**EXERCISE DESCRIPTION**
Set down the data again in full, keeping every line exactly as it is.

───── GIVEN DATA

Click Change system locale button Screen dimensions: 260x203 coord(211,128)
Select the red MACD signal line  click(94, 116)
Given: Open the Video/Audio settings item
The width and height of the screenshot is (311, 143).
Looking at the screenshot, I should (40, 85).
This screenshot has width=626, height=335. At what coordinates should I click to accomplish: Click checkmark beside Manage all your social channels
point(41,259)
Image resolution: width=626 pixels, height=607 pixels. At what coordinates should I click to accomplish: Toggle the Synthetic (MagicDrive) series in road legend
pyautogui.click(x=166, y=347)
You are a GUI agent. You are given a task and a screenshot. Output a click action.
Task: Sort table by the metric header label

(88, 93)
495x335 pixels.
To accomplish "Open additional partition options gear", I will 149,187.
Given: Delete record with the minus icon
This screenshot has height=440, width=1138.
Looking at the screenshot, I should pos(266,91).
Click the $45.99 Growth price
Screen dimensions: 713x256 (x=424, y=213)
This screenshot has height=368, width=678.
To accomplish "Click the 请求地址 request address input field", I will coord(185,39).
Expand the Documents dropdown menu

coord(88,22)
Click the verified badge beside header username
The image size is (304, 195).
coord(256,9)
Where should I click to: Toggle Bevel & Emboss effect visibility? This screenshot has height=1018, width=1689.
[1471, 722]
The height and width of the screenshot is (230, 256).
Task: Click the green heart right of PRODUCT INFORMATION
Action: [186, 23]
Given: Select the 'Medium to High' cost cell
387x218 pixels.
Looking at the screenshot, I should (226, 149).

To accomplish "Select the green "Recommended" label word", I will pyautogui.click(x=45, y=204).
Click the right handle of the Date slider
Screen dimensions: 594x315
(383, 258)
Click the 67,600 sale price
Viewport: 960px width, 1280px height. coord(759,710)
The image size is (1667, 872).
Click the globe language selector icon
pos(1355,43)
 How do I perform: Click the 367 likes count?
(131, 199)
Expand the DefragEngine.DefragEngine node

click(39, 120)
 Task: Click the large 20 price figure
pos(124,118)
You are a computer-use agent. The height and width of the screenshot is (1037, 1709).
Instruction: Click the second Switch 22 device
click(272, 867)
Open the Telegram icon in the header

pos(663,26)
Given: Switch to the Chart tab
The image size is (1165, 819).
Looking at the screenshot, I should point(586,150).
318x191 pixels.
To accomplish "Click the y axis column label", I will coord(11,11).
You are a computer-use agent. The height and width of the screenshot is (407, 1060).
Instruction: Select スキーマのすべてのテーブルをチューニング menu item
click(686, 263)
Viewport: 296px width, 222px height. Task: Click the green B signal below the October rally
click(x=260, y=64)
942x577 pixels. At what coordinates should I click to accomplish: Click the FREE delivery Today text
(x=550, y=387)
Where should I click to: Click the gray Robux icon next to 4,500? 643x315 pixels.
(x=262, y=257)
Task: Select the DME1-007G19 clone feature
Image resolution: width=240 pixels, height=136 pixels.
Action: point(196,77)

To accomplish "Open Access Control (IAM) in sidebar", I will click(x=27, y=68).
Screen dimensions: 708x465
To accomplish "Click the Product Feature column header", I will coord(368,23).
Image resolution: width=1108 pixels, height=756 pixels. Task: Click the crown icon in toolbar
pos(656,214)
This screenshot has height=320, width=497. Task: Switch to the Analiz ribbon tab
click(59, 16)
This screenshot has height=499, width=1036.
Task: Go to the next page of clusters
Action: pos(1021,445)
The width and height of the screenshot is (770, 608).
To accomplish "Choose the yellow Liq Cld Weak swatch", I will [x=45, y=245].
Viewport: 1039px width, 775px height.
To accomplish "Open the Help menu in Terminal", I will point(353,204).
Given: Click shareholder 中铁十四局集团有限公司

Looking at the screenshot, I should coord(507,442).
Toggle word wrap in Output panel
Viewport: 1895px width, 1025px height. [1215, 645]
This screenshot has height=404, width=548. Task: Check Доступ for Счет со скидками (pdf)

──────────

**COMPLETED EXERCISE**
Click Change system locale button Screen dimensions: 260x203 coord(211,128)
Select the red MACD signal line  click(94, 116)
Given: Open the Video/Audio settings item
The width and height of the screenshot is (311, 143).
Looking at the screenshot, I should (40, 85).
This screenshot has width=626, height=335. At what coordinates should I click to accomplish: Click checkmark beside Manage all your social channels
point(41,259)
Image resolution: width=626 pixels, height=607 pixels. At what coordinates should I click to accomplish: Toggle the Synthetic (MagicDrive) series in road legend
pyautogui.click(x=166, y=347)
You are a GUI agent. You are given a task and a screenshot. Output a click action.
Task: Sort table by the metric header label

(88, 93)
495x335 pixels.
To accomplish "Open additional partition options gear", I will 149,187.
Given: Delete record with the minus icon
This screenshot has height=440, width=1138.
Looking at the screenshot, I should pos(266,91).
Click the $45.99 Growth price
Screen dimensions: 713x256 (x=424, y=213)
This screenshot has height=368, width=678.
To accomplish "Click the 请求地址 request address input field", I will coord(185,39).
Expand the Documents dropdown menu

coord(88,22)
Click the verified badge beside header username
The image size is (304, 195).
coord(256,9)
Where should I click to: Toggle Bevel & Emboss effect visibility? This screenshot has height=1018, width=1689.
[1471, 722]
The height and width of the screenshot is (230, 256).
Task: Click the green heart right of PRODUCT INFORMATION
Action: [186, 23]
Given: Select the 'Medium to High' cost cell
387x218 pixels.
Looking at the screenshot, I should (226, 149).

To accomplish "Select the green "Recommended" label word", I will pyautogui.click(x=45, y=204).
Click the right handle of the Date slider
Screen dimensions: 594x315
(383, 258)
Click the 67,600 sale price
Viewport: 960px width, 1280px height. coord(759,710)
The image size is (1667, 872).
Click the globe language selector icon
pos(1355,43)
 How do I perform: Click the 367 likes count?
(131, 199)
Expand the DefragEngine.DefragEngine node

click(39, 120)
 Task: Click the large 20 price figure
pos(124,118)
You are a computer-use agent. The height and width of the screenshot is (1037, 1709).
Instruction: Click the second Switch 22 device
click(272, 867)
Open the Telegram icon in the header

pos(663,26)
Given: Switch to the Chart tab
The image size is (1165, 819).
Looking at the screenshot, I should point(586,150).
318x191 pixels.
To accomplish "Click the y axis column label", I will coord(11,11).
You are a computer-use agent. The height and width of the screenshot is (407, 1060).
Instruction: Select スキーマのすべてのテーブルをチューニング menu item
click(686, 263)
Viewport: 296px width, 222px height. Task: Click the green B signal below the October rally
click(x=260, y=64)
942x577 pixels. At what coordinates should I click to accomplish: Click the FREE delivery Today text
(x=550, y=387)
Where should I click to: Click the gray Robux icon next to 4,500? 643x315 pixels.
(x=262, y=257)
Task: Select the DME1-007G19 clone feature
Image resolution: width=240 pixels, height=136 pixels.
Action: point(196,77)

To accomplish "Open Access Control (IAM) in sidebar", I will click(x=27, y=68).
Screen dimensions: 708x465
To accomplish "Click the Product Feature column header", I will coord(368,23).
Image resolution: width=1108 pixels, height=756 pixels. Task: Click the crown icon in toolbar
pos(656,214)
This screenshot has height=320, width=497. Task: Switch to the Analiz ribbon tab
click(59, 16)
This screenshot has height=499, width=1036.
Task: Go to the next page of clusters
Action: pos(1021,445)
The width and height of the screenshot is (770, 608).
To accomplish "Choose the yellow Liq Cld Weak swatch", I will [x=45, y=245].
Viewport: 1039px width, 775px height.
To accomplish "Open the Help menu in Terminal", I will point(353,204).
Given: Click shareholder 中铁十四局集团有限公司

Looking at the screenshot, I should coord(507,442).
Toggle word wrap in Output panel
Viewport: 1895px width, 1025px height. [1215, 645]
This screenshot has height=404, width=548. Task: Check Доступ for Счет со скидками (pdf)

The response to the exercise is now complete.